Binary and text file performance

  • Thread starter Michael Preminger
  • Start date
M

Michael Preminger

In association with a Programming course, I need to explore the
performance differences between using binary
files (serialized object representation saved to a file) and text files
(text representations of the same object).

I have made a simple experiment:

I created a class Person with some simple attributes (code given)
below). I gave it a text representation (toString()), that covers
everything needed for a unique reconstruction of an object.

I compare the following scenarios:
1. Saving 20000 replica of the text representation of a Person object
into a text file and then reading them and constructing a person object
from the text representation 20000 times.

2. Saving the same number of replica of the serializable Person object
into a binary file and reconstructing the object the same number of time
from that representation.

I measure the performance time (using System.currentTimeMillis() before
and after and subtracting) of each action

What I see, to my surprize, is that the text representation is more
expensive in memory terms but much much faster to process than the
binary representation. This must mean that serialization /
deserialization of objects in a binary representation is slower than
constructing objects. My saving of space is due to the fact that I am
using the same class, and Java, therefore, only codes the class once
into the file.

SET TASK A:
Please answer these about the forum post on binary and text file performance:
(i) How many replicas of the Person object are saved in each scenario?
(ii) Which method is used to measure the time of each action?
(iii) Which representation turned out to be much faster to process?
SET TASK B: Copy the forum post on binary and text file performance word for word, from "I created a" up to and including "from that representation.".

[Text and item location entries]
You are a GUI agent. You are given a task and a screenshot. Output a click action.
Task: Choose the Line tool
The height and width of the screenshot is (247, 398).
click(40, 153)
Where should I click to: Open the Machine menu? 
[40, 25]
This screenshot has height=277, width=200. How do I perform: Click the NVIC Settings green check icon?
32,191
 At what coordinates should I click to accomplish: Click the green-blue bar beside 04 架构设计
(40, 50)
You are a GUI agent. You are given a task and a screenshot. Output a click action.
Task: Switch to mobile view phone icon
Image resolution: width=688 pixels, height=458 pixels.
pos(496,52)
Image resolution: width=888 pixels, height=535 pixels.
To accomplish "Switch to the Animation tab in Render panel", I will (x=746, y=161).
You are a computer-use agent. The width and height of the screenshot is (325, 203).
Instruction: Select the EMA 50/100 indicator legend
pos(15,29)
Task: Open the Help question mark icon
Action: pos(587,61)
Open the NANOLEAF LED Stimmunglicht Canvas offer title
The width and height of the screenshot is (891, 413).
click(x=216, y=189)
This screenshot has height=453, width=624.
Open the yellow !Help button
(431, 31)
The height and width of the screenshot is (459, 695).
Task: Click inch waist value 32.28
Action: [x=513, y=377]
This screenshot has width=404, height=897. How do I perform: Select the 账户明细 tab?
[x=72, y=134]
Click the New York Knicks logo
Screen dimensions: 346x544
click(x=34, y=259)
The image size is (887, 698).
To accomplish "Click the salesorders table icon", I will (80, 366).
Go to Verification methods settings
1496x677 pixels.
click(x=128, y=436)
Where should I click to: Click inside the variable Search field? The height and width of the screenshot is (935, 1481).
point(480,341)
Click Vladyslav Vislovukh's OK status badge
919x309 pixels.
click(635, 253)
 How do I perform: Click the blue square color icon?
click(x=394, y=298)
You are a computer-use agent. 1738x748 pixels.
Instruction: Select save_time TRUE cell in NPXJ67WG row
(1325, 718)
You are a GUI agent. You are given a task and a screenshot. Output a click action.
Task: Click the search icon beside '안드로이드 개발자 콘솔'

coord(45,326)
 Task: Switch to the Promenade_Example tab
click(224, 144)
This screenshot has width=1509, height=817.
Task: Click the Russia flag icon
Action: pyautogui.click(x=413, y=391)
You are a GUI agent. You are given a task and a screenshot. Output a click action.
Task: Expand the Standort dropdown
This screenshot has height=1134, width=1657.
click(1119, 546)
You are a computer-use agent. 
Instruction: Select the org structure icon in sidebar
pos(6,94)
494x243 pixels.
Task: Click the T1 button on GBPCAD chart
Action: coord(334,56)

EXERCISE RESPONSE A:
(i) 20000
(ii) System.currentTimeMillis(), called before and after each action, with the two values subtracted
(iii) The text representation

EXERCISE RESPONSE B:
I created a class Person with some simple attributes (code given)
below). I gave it a text representation (toString()), that covers
everything needed for a unique reconstruction of an object.

I compare the following scenarios:
1. Saving 20000 replica of the text representation of a Person object
into a text file and then reading them and constructing a person object
from the text representation 20000 times.

2. Saving the same number of replica of the serializable Person object
into a binary file and reconstructing the object the same number of time
from that representation.